What were your original intentions for The Feral Generation and how close is the finished film to what you originally intended?
“I started researching the script back in 2005. I basically just wanted to do a love story in an unconventional setting. I came across an article in a British newspaper which talked about how the Home Office had released statistics which showed that there were up to 60 people aged between 16 and 24 in every inner city in the UK living lives similar to those depicted in the film. The press had dubbed this group 'the feral generation'. I knew when I read that article that it was definitely the perfect backdrop - and title - for my unconventional love story.
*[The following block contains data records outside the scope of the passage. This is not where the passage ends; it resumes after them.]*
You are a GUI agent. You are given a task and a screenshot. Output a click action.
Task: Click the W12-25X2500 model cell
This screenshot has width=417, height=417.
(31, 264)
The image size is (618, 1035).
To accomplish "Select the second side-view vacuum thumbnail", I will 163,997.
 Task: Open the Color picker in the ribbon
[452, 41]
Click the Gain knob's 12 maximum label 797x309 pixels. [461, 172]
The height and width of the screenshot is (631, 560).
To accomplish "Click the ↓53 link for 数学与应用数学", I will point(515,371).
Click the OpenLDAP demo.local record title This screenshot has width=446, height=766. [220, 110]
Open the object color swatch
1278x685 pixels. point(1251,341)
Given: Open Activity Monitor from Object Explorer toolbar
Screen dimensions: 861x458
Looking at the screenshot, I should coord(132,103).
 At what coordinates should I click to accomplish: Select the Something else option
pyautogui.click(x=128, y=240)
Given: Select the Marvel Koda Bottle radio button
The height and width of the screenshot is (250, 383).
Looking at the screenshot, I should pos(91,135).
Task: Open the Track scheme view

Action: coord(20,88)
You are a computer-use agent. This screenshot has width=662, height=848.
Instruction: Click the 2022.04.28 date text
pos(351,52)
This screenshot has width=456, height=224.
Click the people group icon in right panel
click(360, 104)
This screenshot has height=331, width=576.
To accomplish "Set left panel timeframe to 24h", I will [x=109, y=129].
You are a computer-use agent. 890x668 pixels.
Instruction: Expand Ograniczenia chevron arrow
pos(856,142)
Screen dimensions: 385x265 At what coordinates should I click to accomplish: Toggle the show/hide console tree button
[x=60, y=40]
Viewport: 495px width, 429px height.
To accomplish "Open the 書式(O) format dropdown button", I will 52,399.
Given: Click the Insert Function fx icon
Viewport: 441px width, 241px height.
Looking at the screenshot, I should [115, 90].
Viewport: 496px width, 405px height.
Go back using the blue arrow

“So I did some meticulous research, speaking with homeless people and drug addicts as well as people who had been sexually abused and raped. In fact, pretty much all of the experiences spoken about by the characters in the 'interview' sections of the film are very close to the stories told to me by the people I spoke to during my research. When I first wrote the script I envisaged making it along similar lines to my first feature film Teenage Wasteland, ie. self-financed for a few grand and starring unknowns. But of course, the opportunity came to make it at a higher level than that so needless to say the finished film is everything I wanted it to be and much more.”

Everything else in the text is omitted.